OK, it's that time of year again. Anyone found a source?


----------



## hhaddad (Apr 14, 2010)

PoleDancer said:


> OK, it's that time of year again. Anyone found a source?


The last time I saw any was in Metro Mohandesin but that was a month ago.


----------



## MaidenScotland (Jun 6, 2009)

Are you having them for Christmas lunch?

I had lunch at the Four Seasons a couple of weeks ago and I had sprouts.. well two leaves lol


----------



## Whitedesert (Oct 9, 2011)

They are around, but scarce! The veggie guy next to Miriam market (Ma'adi) get some in from time to time. Alfa market also has from time to time (Corniche). Why you say this time of year? The stuff can be grown any time of the year. I have found some in the middle of summer.


----------



## PoleDancer (Apr 14, 2010)

Whitedesert said:


> Why you say this time of year? The stuff can be grown any time of the year. I have found some in the middle of summer.


I deduce from that that sprouts are not a traditional accompaniment to the Sith Efrikan Christmas dinner 

60% of British sprout production is harvested in the two weeks running up to Christmas.


----------



## Guest (Dec 20, 2011)

PoleDancer said:


> OK, it's that time of year again. Anyone found a source?


I got some from a veg guy on 9 streer Maadi, across the road and up a bit from radio shack


----------



## PoleDancer (Apr 14, 2010)

Scored my sprout fix at Kimo (Midan Victoria, by the ACE Club, Maadi). Thanks for the responses though folks.


----------



## Whitedesert (Oct 9, 2011)

PoleDancer said:


> I deduce from that that sprouts are not a traditional accompaniment to the Sith Efrikan Christmas dinner
> 
> 60% of British sprout production is harvested in the two weeks running up to Christmas.

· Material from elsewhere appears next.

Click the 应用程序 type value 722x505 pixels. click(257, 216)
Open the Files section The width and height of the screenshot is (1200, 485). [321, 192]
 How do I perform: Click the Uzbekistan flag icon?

Interesting. I worked in Malaysia for three years and sprouts is a daily veggie for all south east asian food. I got hooked on it there and always hunting for the stuff, including lemon grass and other delectiable south east asian cuisine...


----------



## PoleDancer (Apr 14, 2010)

Hmmm. I wonder if we're talking about the same thing Whitedesert.

http://en.wikipedia.org/wiki/Brussels_sprout


----------



## Whitedesert (Oct 9, 2011)

PoleDancer said:


> Hmmm. I wonder if we're talking about the same thing Whitedesert.
> 
> Brussels sprout - Wikipedia, the free encyclopedia


OH NO!!!! Brussel sprouts, We are most definately NOT talking about the same stuff. I HATE brussel sprouts, they do stange things to me not for discussion in publicI was talking about bean sprouts, not brussel sprouts.


----------